→ Requirements
Reproduce the records verbatim from the line containing "Where should I" through the end of the records, leaving out the pictures.
-----
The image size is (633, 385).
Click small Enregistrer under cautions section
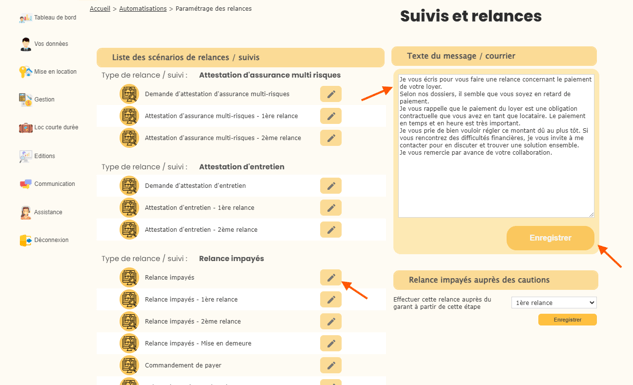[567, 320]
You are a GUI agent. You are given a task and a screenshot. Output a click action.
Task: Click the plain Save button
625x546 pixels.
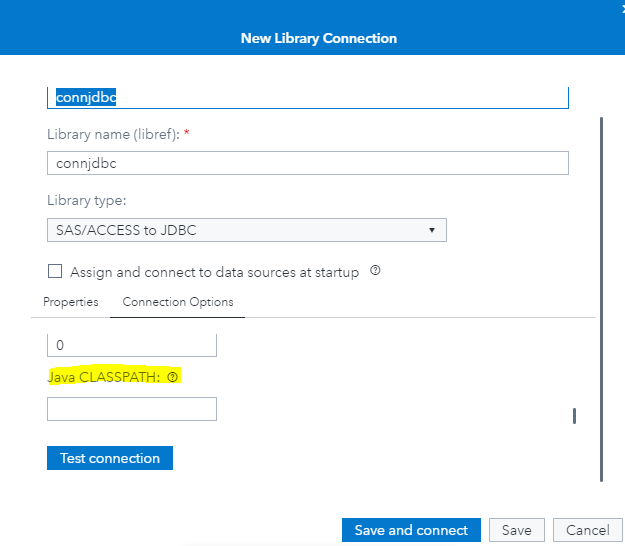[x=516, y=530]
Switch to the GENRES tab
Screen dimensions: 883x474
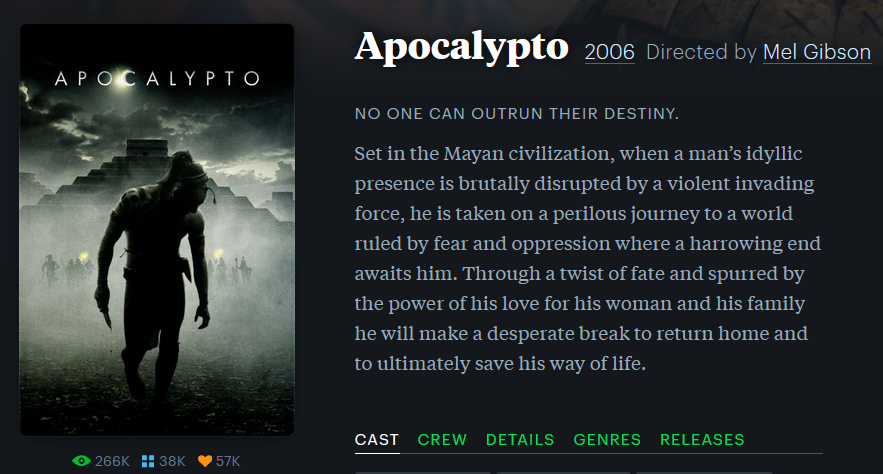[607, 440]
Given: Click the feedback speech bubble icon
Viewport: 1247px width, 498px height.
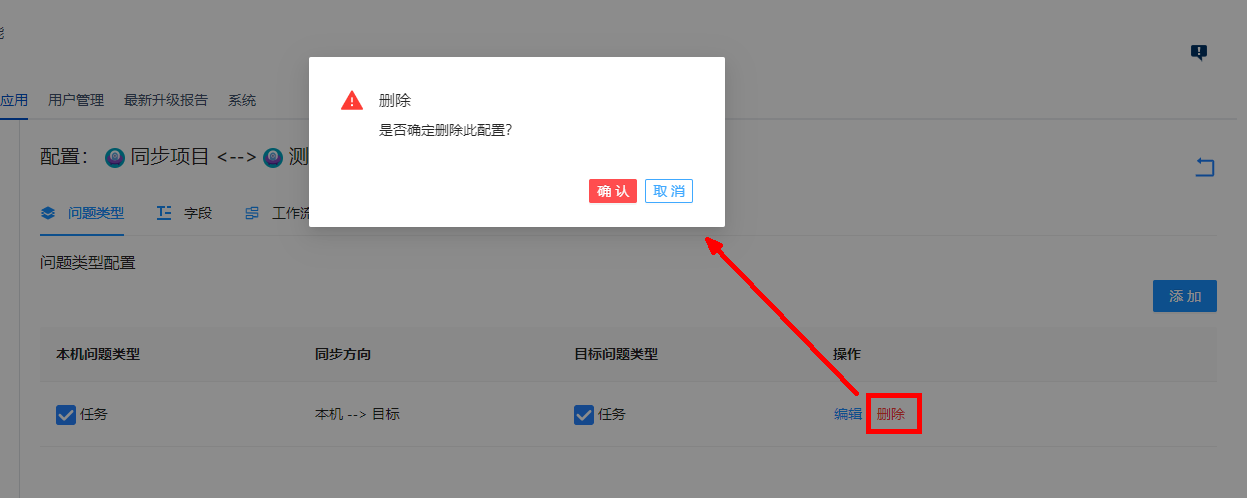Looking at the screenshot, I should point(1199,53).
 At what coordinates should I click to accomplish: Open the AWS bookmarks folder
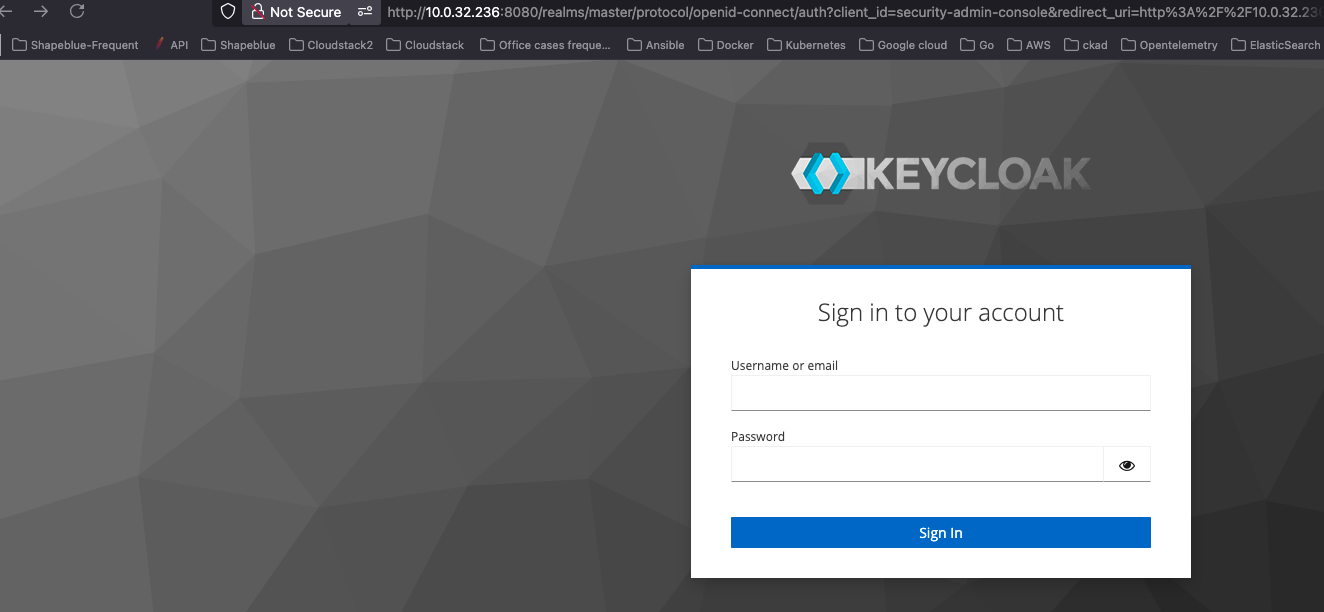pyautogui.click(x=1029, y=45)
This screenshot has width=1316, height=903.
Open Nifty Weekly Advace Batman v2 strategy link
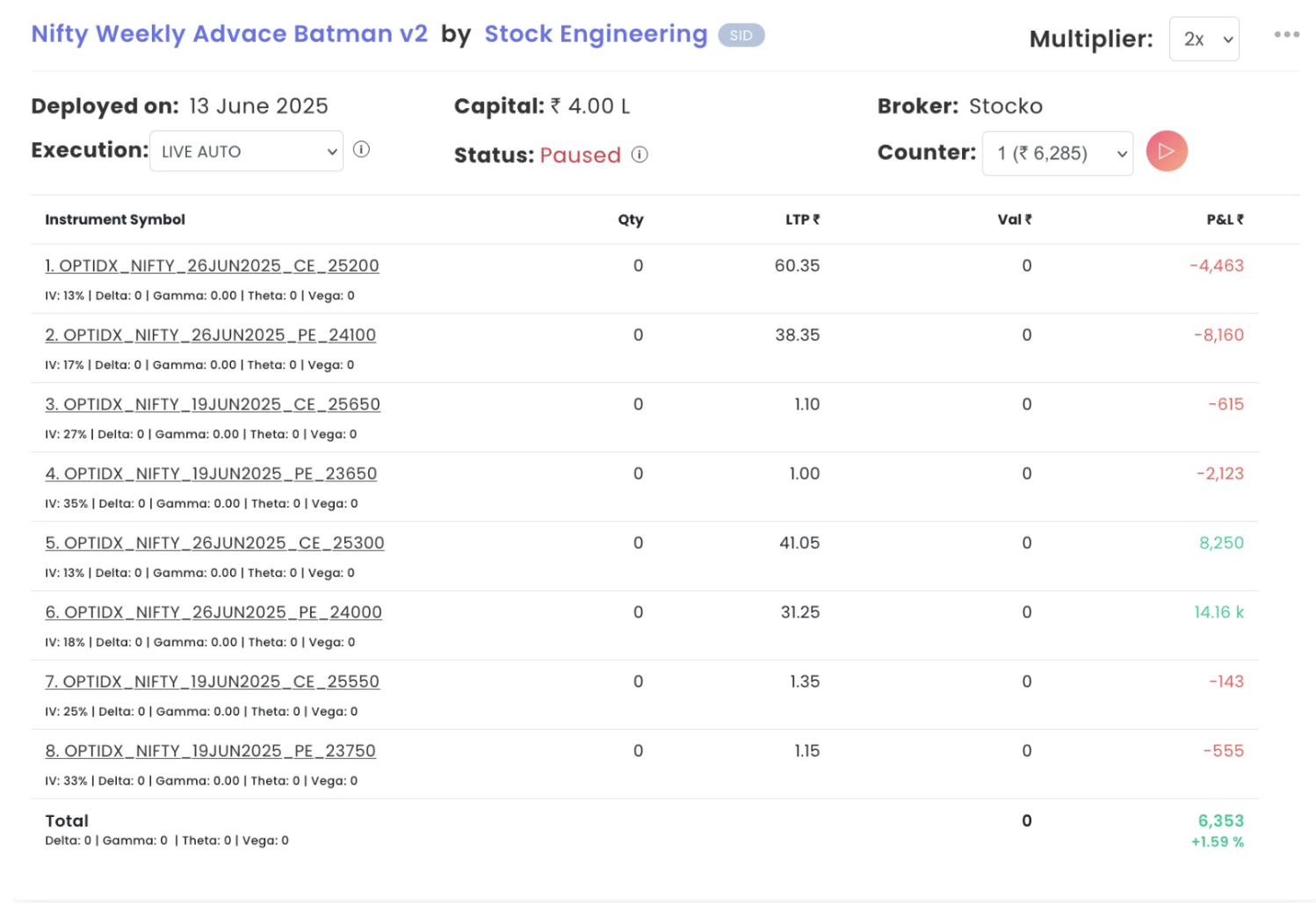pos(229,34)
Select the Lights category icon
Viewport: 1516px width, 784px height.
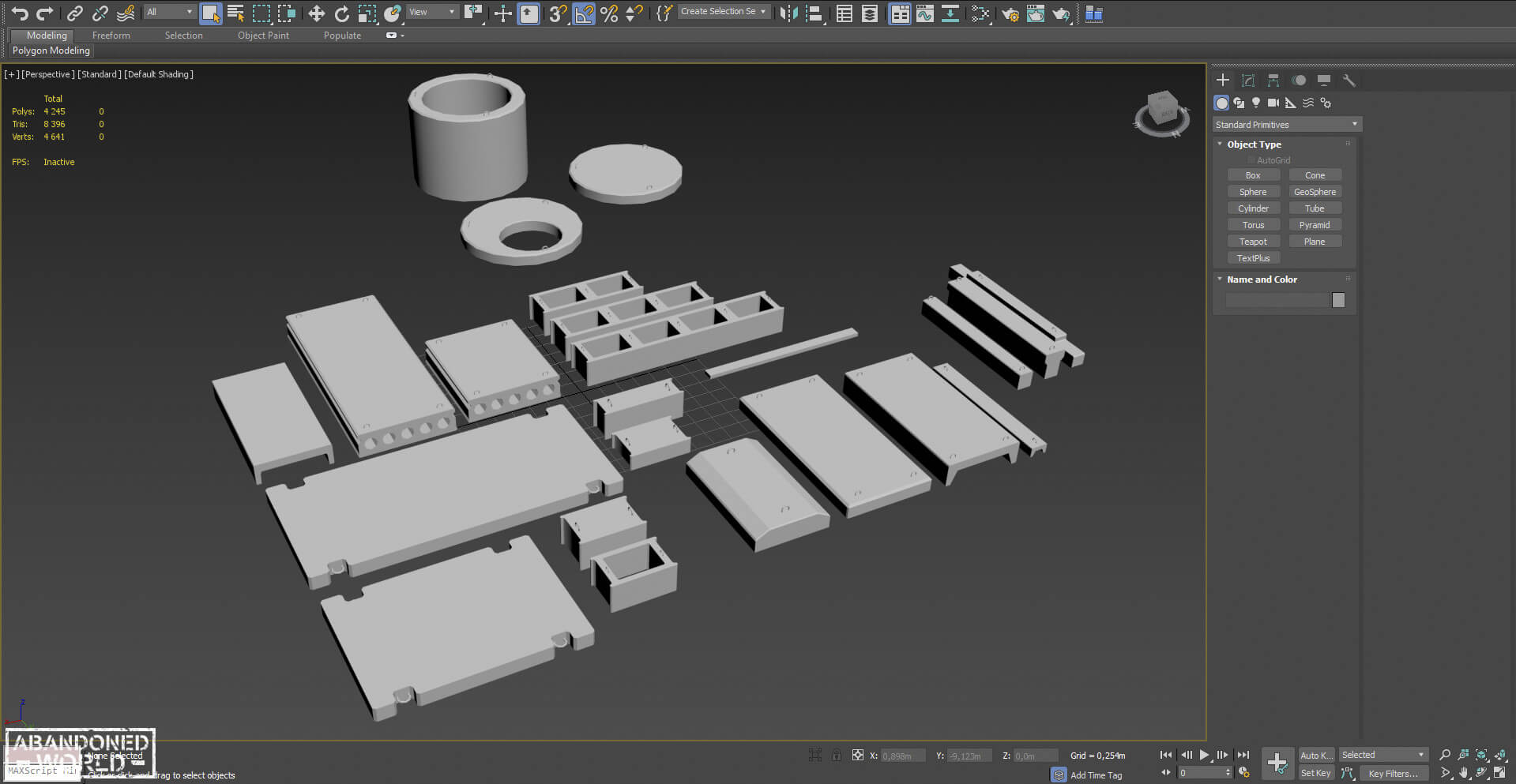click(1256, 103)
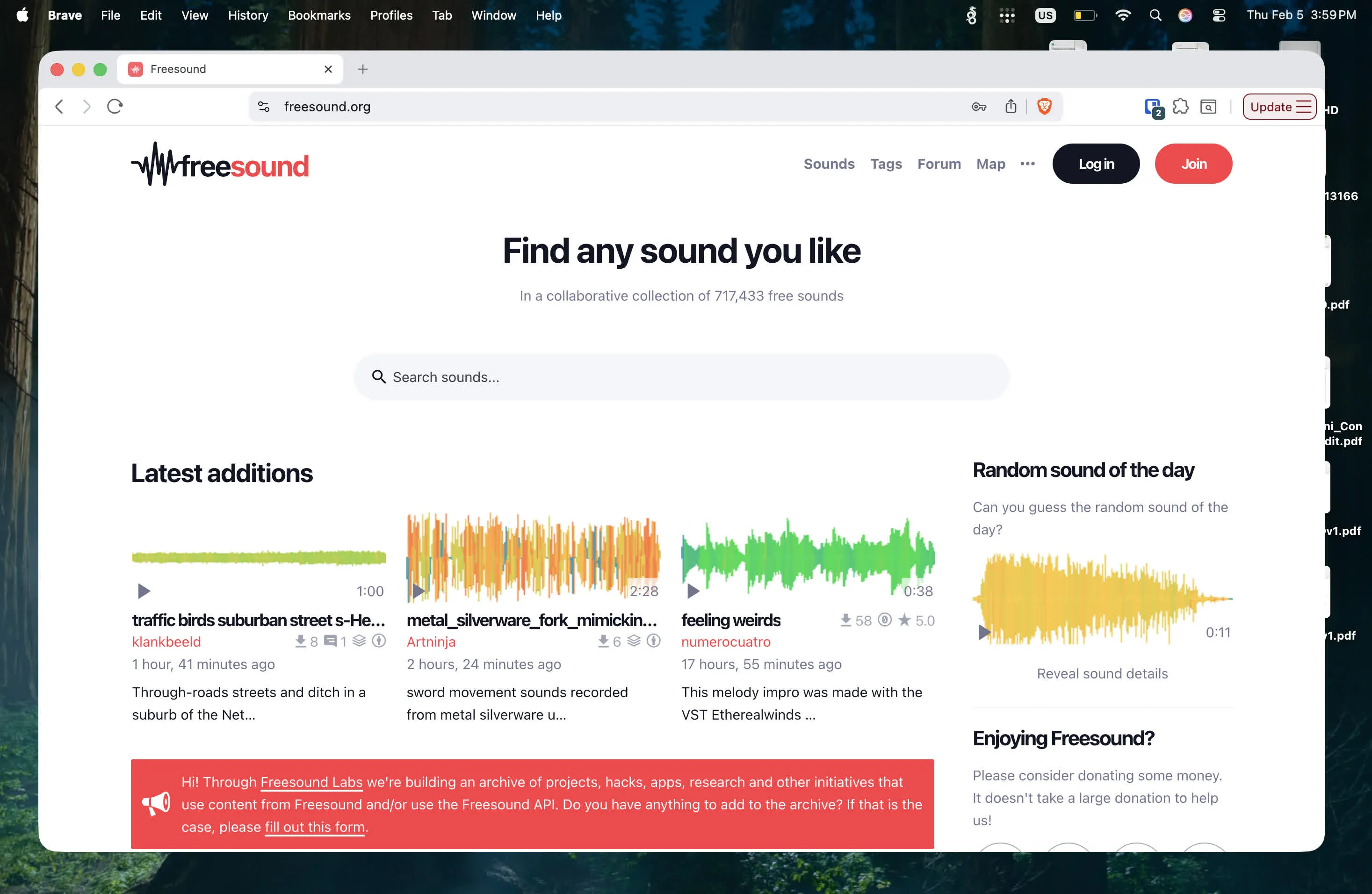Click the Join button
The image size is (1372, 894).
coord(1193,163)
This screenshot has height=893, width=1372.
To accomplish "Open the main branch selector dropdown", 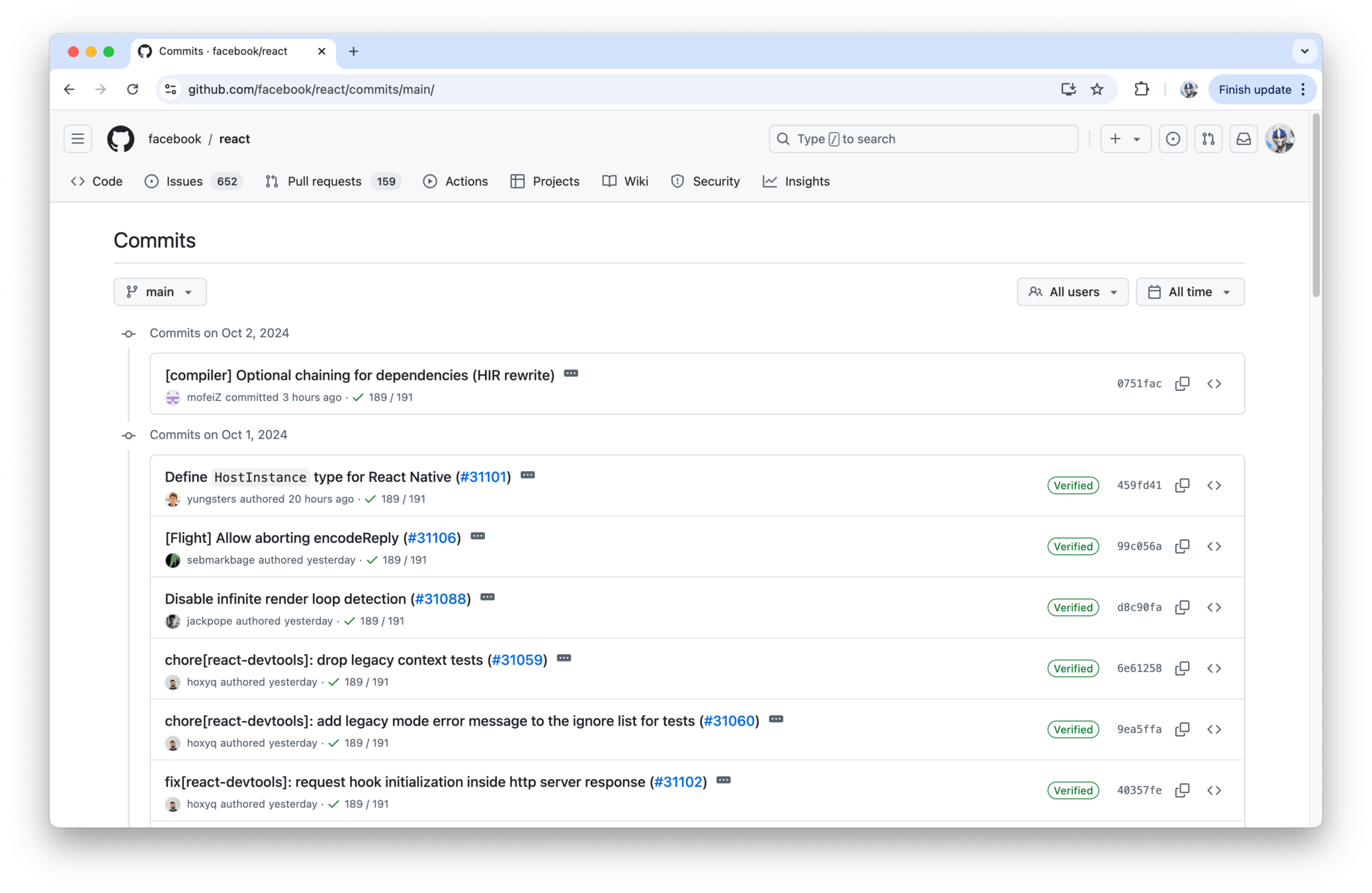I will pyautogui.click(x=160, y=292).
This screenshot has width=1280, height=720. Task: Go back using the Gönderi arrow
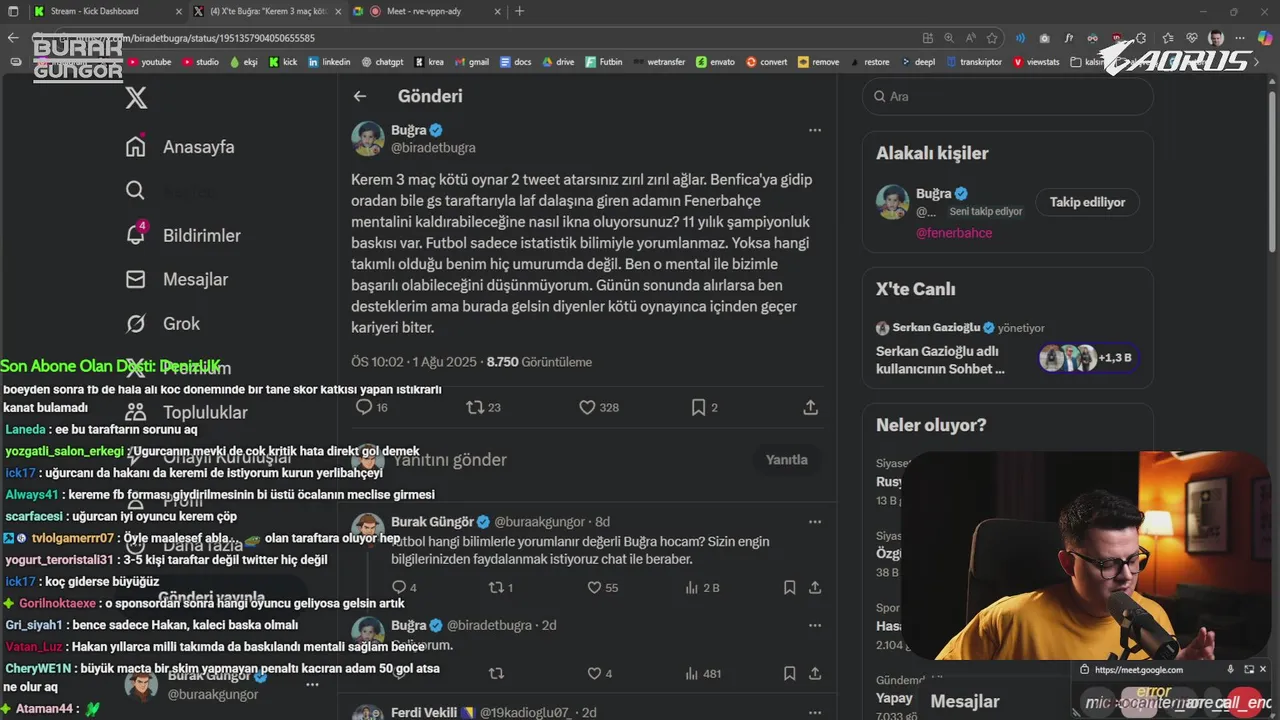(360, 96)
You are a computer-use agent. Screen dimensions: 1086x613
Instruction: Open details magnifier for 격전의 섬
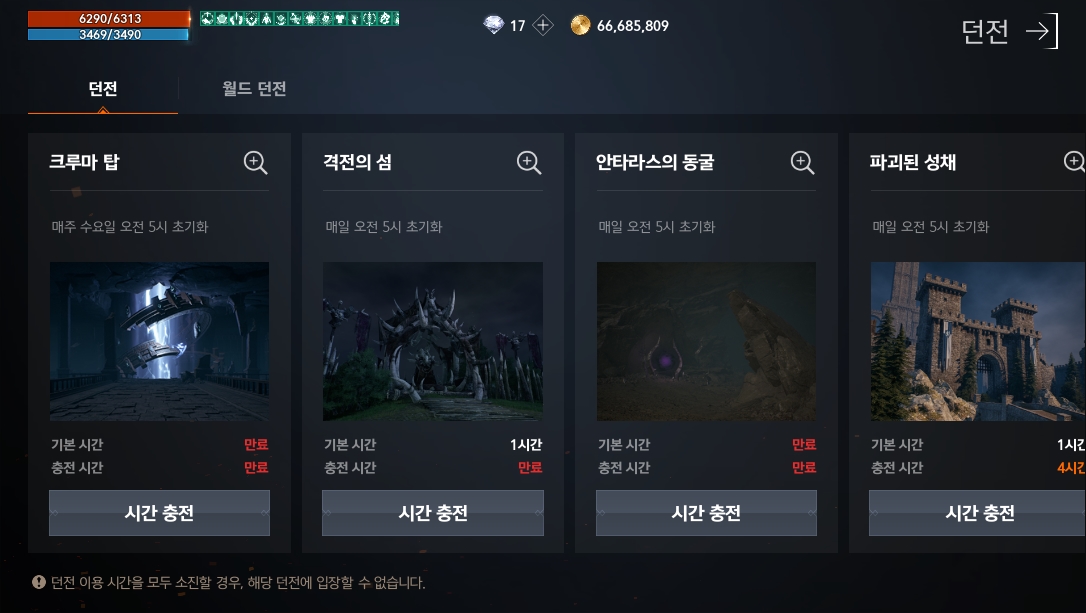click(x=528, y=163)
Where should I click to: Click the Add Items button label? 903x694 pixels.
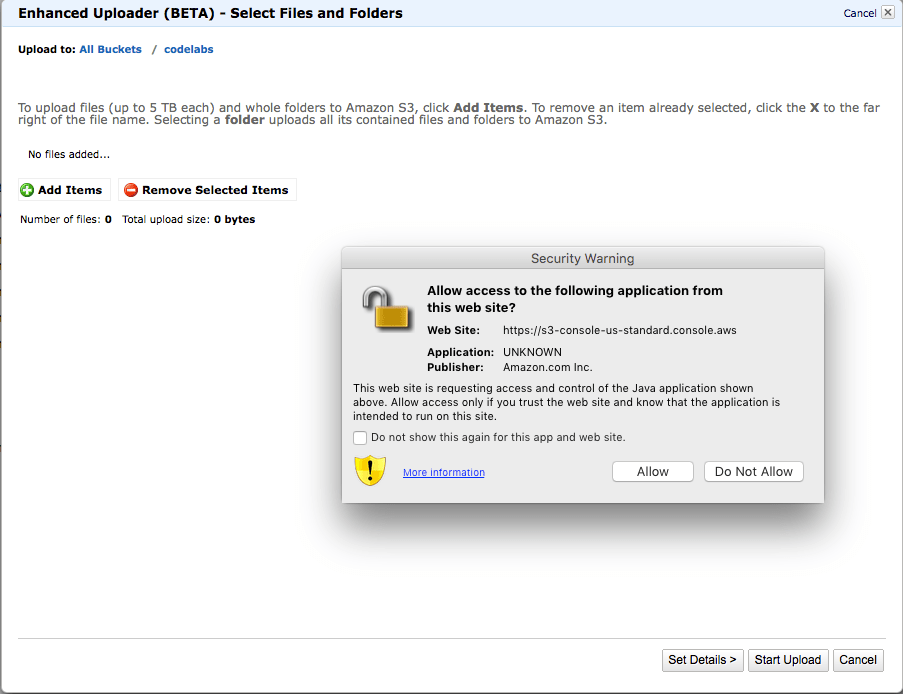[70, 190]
-----
→ Answer in full
Where should I click to: Click the Add Items button label? 903x694 pixels.
[70, 190]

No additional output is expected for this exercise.